Even while the unemployment rate soared, alcohol sales have consistently risen each year since 2008. However, the key to reading the economy based on sales of alcohol is not how much people are purchasing, but rather what brands they are purchasing and where they are consuming their alcohol.
In the summer of 2008, PennLive.com, a comprehensive news and information website for Central Pennsylvania released an article, “Alcohol sales thrive in bad economy – July 12, 2008″. In it, vice president in client service and beverage alcohol for Nielsen’s polling service Danny Brager stated that, “Alcoholic beverages are withstanding the economic slowdown very well, compared to other categories that might be considered indulgent or non-necessities. To many consumers, alcoholic beverages are an affordable luxury.”
A year later, the Maneater, the official student newspaper of the University of Missouri, reported in their article, “As economy flops, alcohol sales soar – March 10, 2009″, that the sales of alcohol continued to rise. According to the article, in 2008 both Pennsylvania and Connecticut reported a rise of 4.7% in alcohol sales. The Division of Liquor Control for the Ohio Department of Commerce also reported that alcohol sales rose 4.75% from 2007 to 2008.

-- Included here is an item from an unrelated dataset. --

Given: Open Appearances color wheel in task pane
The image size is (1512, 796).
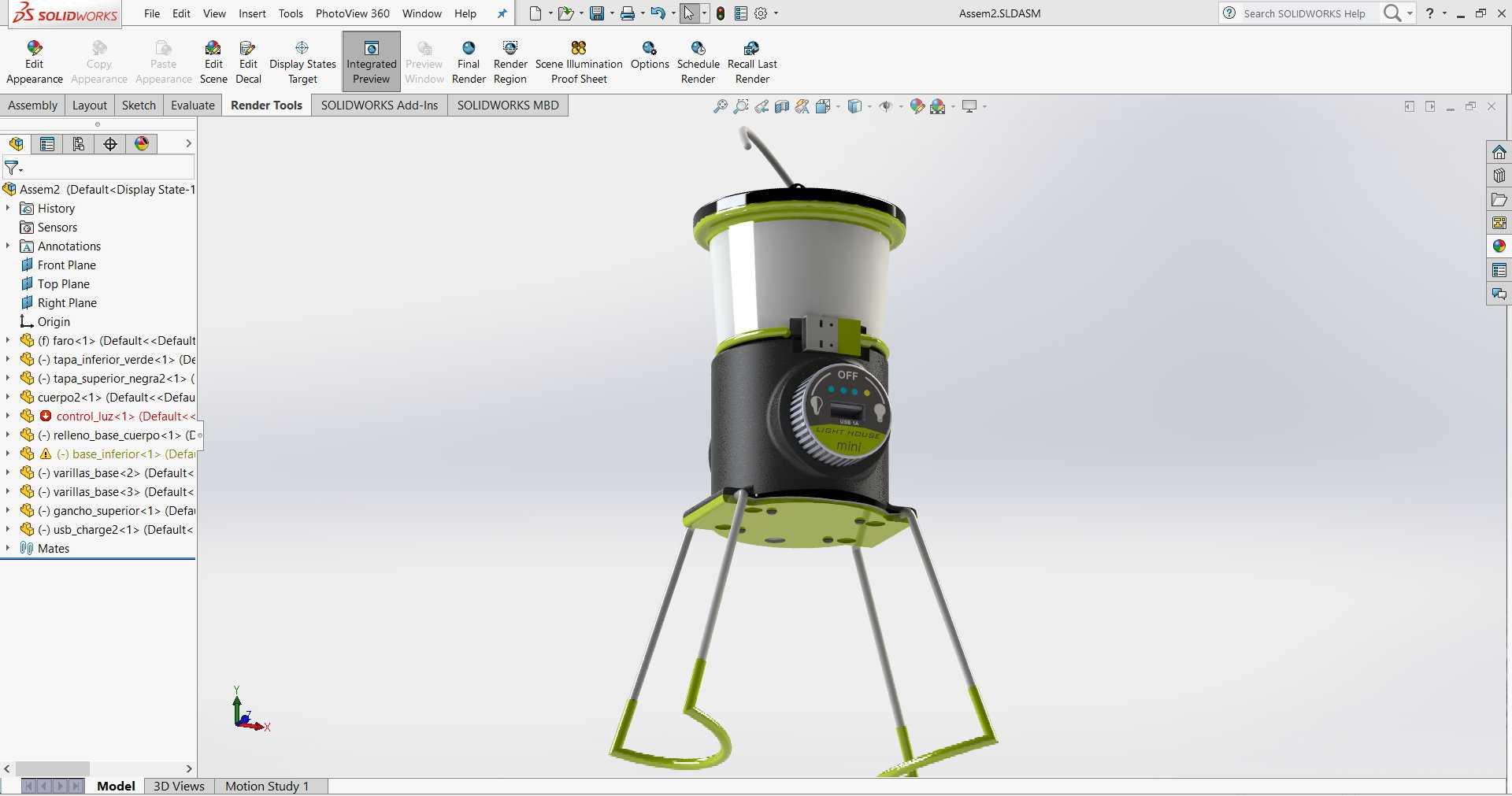Looking at the screenshot, I should 1499,246.
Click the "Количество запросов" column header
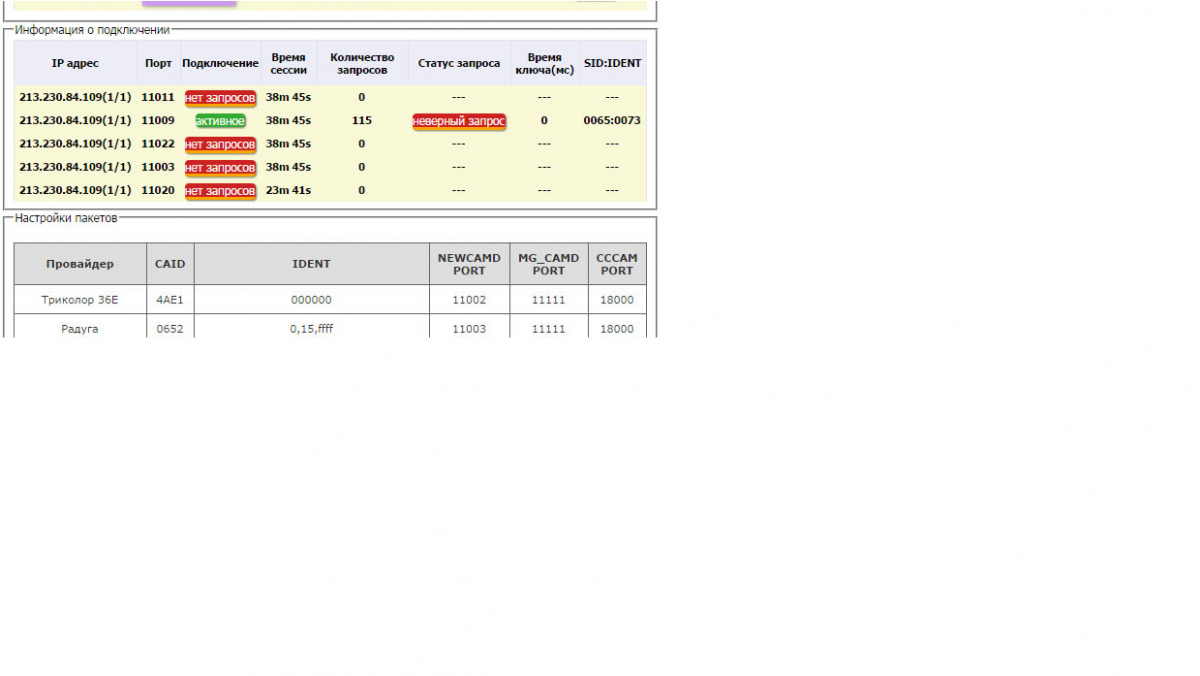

By 2009, it was also apparent that the alcohol shopping habits of consumers had changed, as shown by this quote from Victor George, the owner of Stadium Market, “If we’ve seen anything, it’s not less sales, but we’ve just been selling less expensive liquor.” George went on to say that the lower-end vodkas had been selling better than the high-end ones.
Jump ahead two years to 2011 and the story hadn’t changed much. Alcohol sales were up by nearly 10%, and consumers were purchasing, and consuming, more fiscally minded. In the article released by CNN Money, entitled, “Alcohol sales thrive in hard times – June 9, 2011″, Esther Kwon, the alcohol industry analyst for Standard & Poor’s, had this to say, “People will buy less and they will move to different venues, meaning moving to home instead of a bar. But people will continue to drink, regardless.”
By the end 2012, it began to look like there may be a chance for economic recovery, as reported in the Royal Gazette’s article, “Surging liquor sales defy recession – November 22, 2012″. They reported that, “according to the Distilled Spirits Council of the US, sales of “high-end” alcohol increased in by 5.3 percent in 2011. In 2009, high-end alcohol sales decreased by 3.5 percent.”
As of January 2013, there were more signs of economic recovery. Not only were sales of high-end alcohol on the rise, up 15.9% for super premium vodkas, as reported by Time Magazine (” Cheers! Increase in Liquor Sales Bodes Well for Economic Recovery – Jan. 31, 2012″), but wholesale liquors were also on the rise. According to Matt Mullins, a spokesperson for the Department of Liquor Control, “The wholesale of liquor to restaurants and bars is a good indicator of the strength of the economy,” Mullins said. “We have seen the wholesale of liquor to restaurants and bars increase the past two years.” (From: “Alcohol sales may indicate improving economy – January 28, 2013″).
To further the positive outlook of the economic rebound based on alcohol sales, the Time article also mentioned David Ozgo, chief economist for DISCUS, stating that consumers are once again purchasing high-end spirits, which indicates, “a classic pattern we see during a recovery. During a recession, we see consumers go to value brands”.
This shift from consumers buying low-end value brands to purchasing high-end brands, both in the liquor stores and in restaurants and bars, can be seen as a very positive sign for economic recovery, both for bars, liquor stores, spirits manufacturers, and even the economy as a whole.